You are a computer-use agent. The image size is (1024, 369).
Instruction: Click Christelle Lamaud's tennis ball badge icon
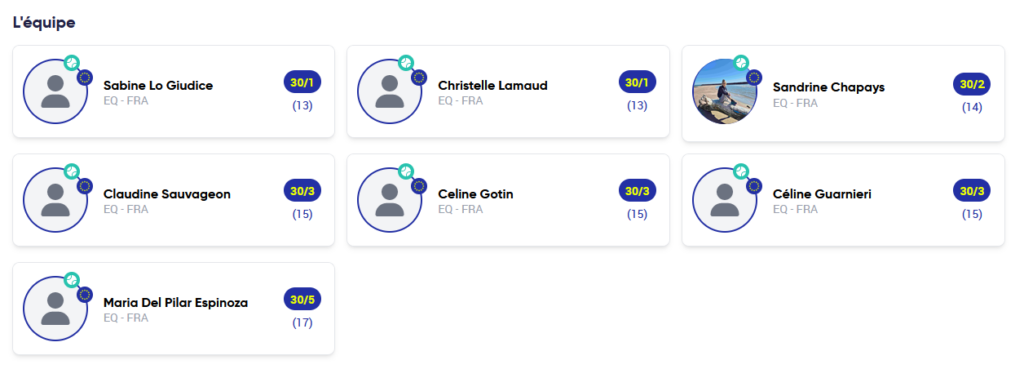point(406,63)
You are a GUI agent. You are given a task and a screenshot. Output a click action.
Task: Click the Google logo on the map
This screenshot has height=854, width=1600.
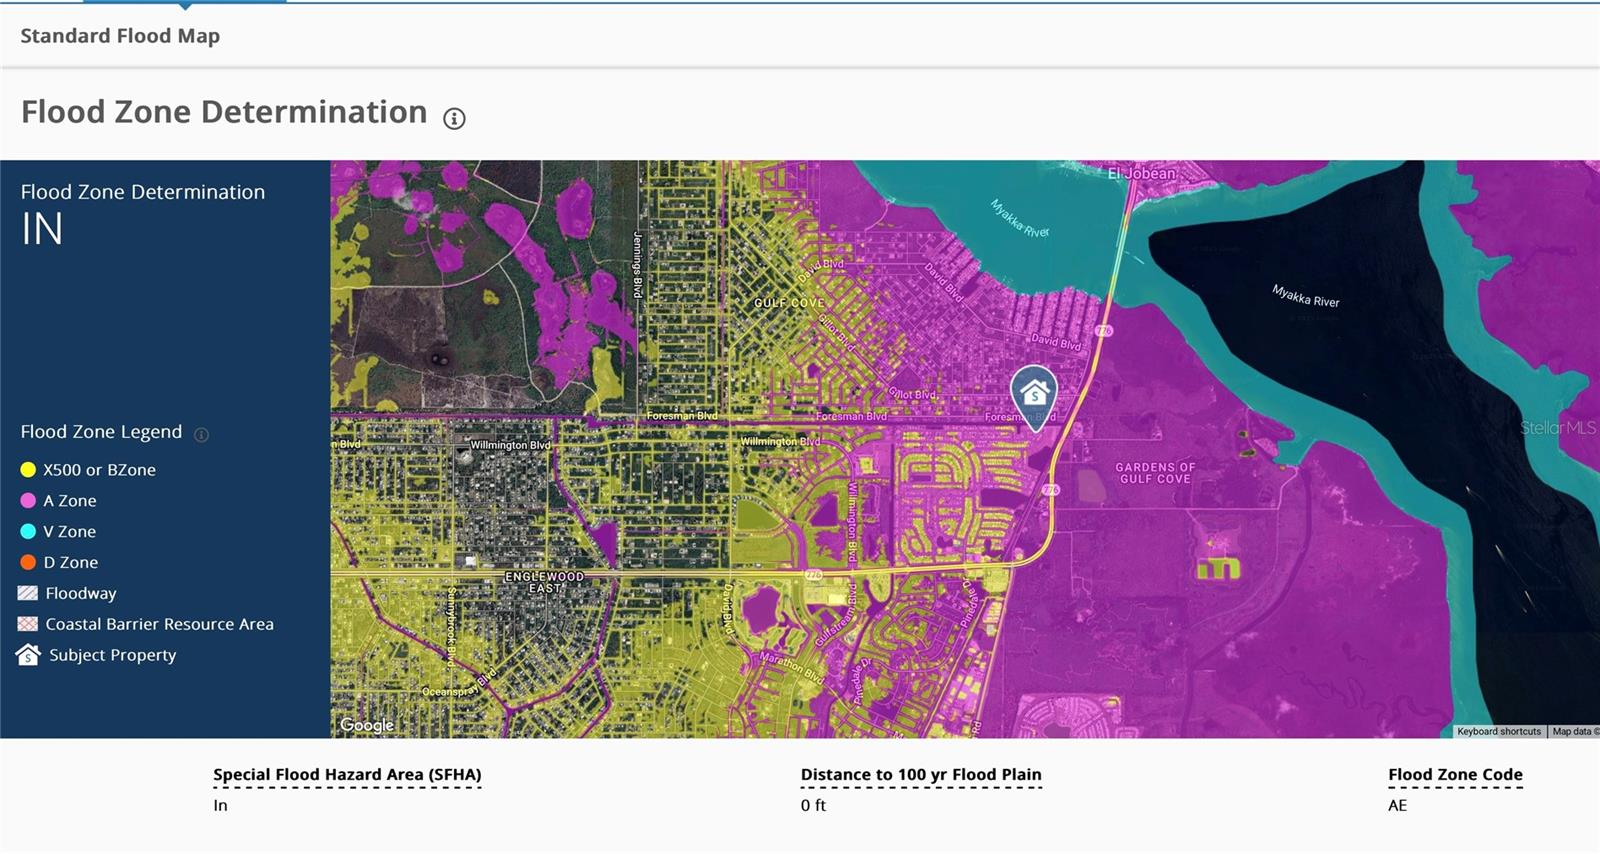[367, 725]
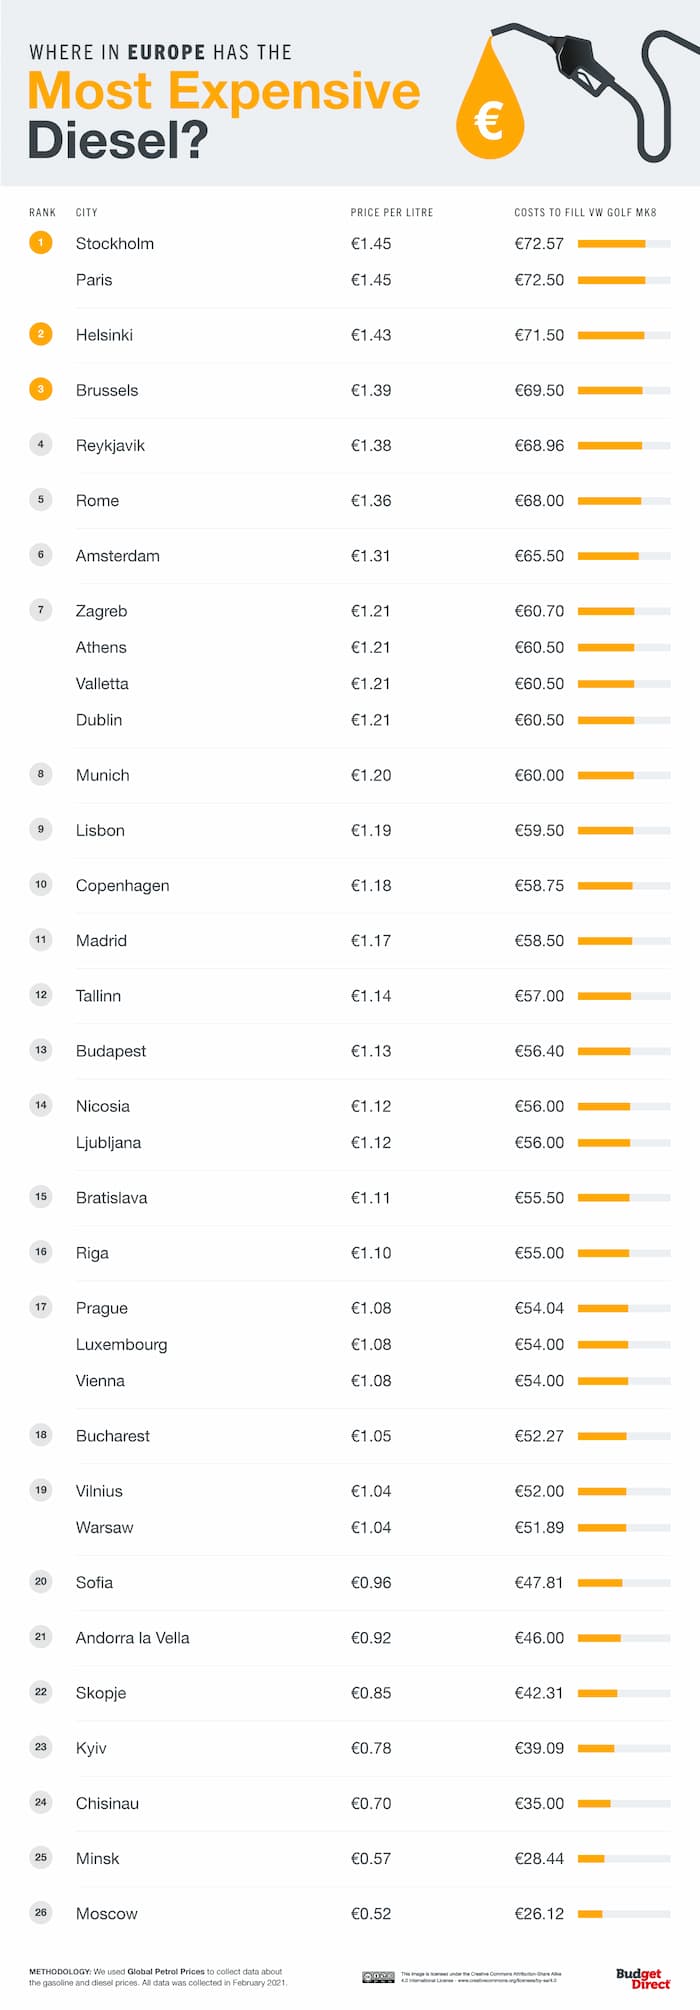Screen dimensions: 700x2010
Task: Click the orange rank 2 badge by Helsinki
Action: (x=41, y=334)
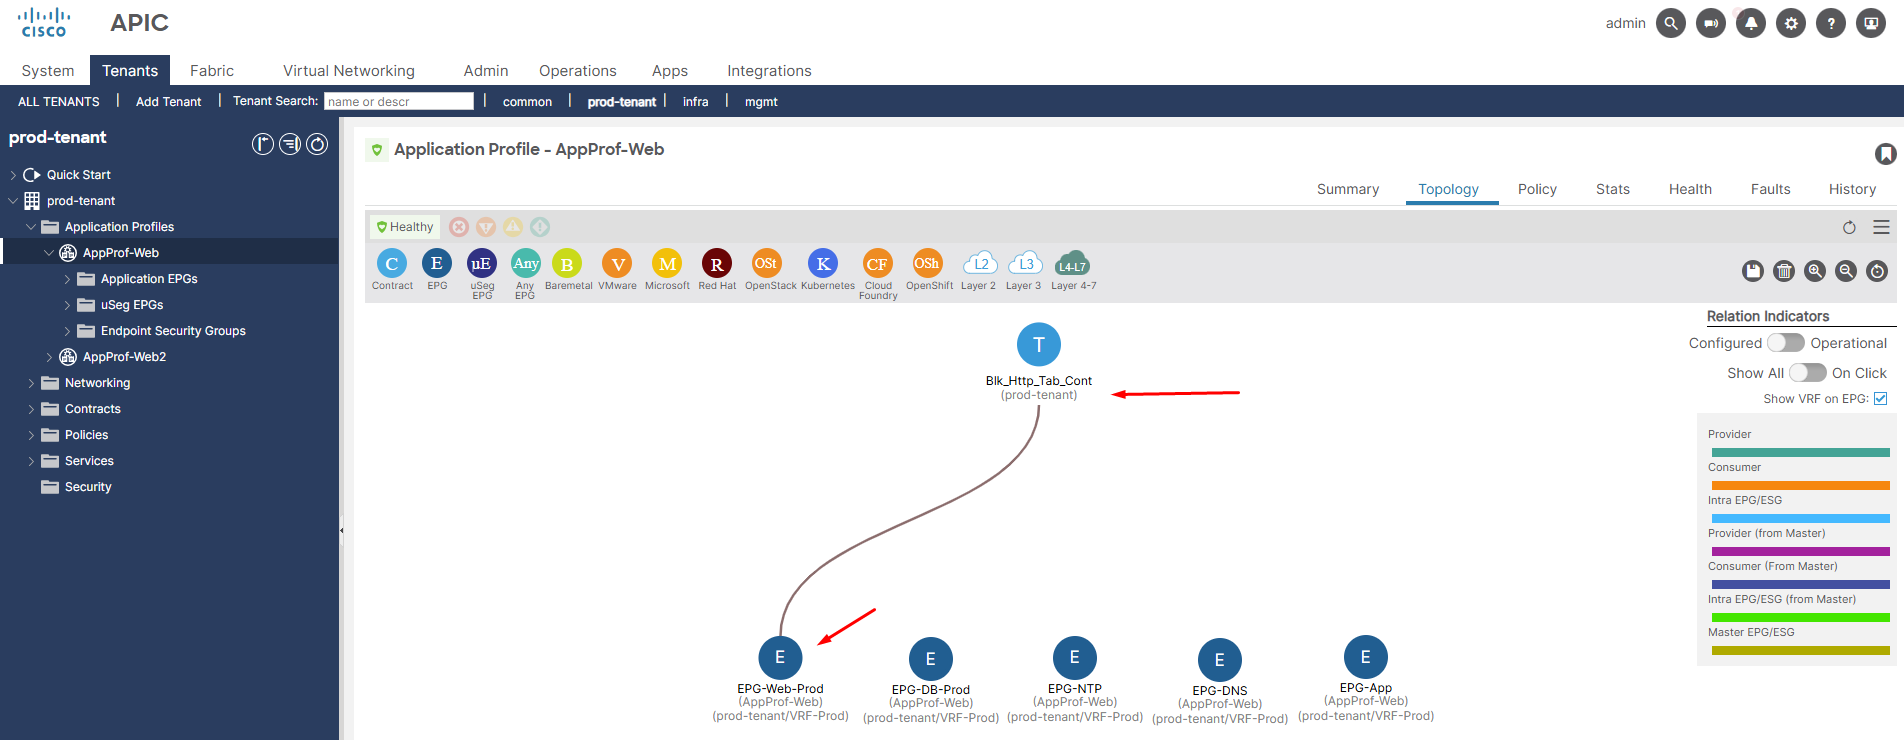Choose the VMware palette icon
1904x740 pixels.
617,264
***
§ Problem statement
An exact reproduction of the data is needed, with no pictures included.

§ Written answer
You are a computer-use agent. The image size is (1024, 369).
Instruction: Click Christelle Lamaud's tennis ball badge icon
point(406,63)
You are a GUI agent. You are given a task and a screenshot. Output a click action.
Task: Click the Google logo on the map
This screenshot has height=854, width=1600.
[367, 725]
Screen dimensions: 700x2010
Task: Click the orange rank 2 badge by Helsinki
Action: (x=41, y=334)
Choose the VMware palette icon
1904x740 pixels.
617,264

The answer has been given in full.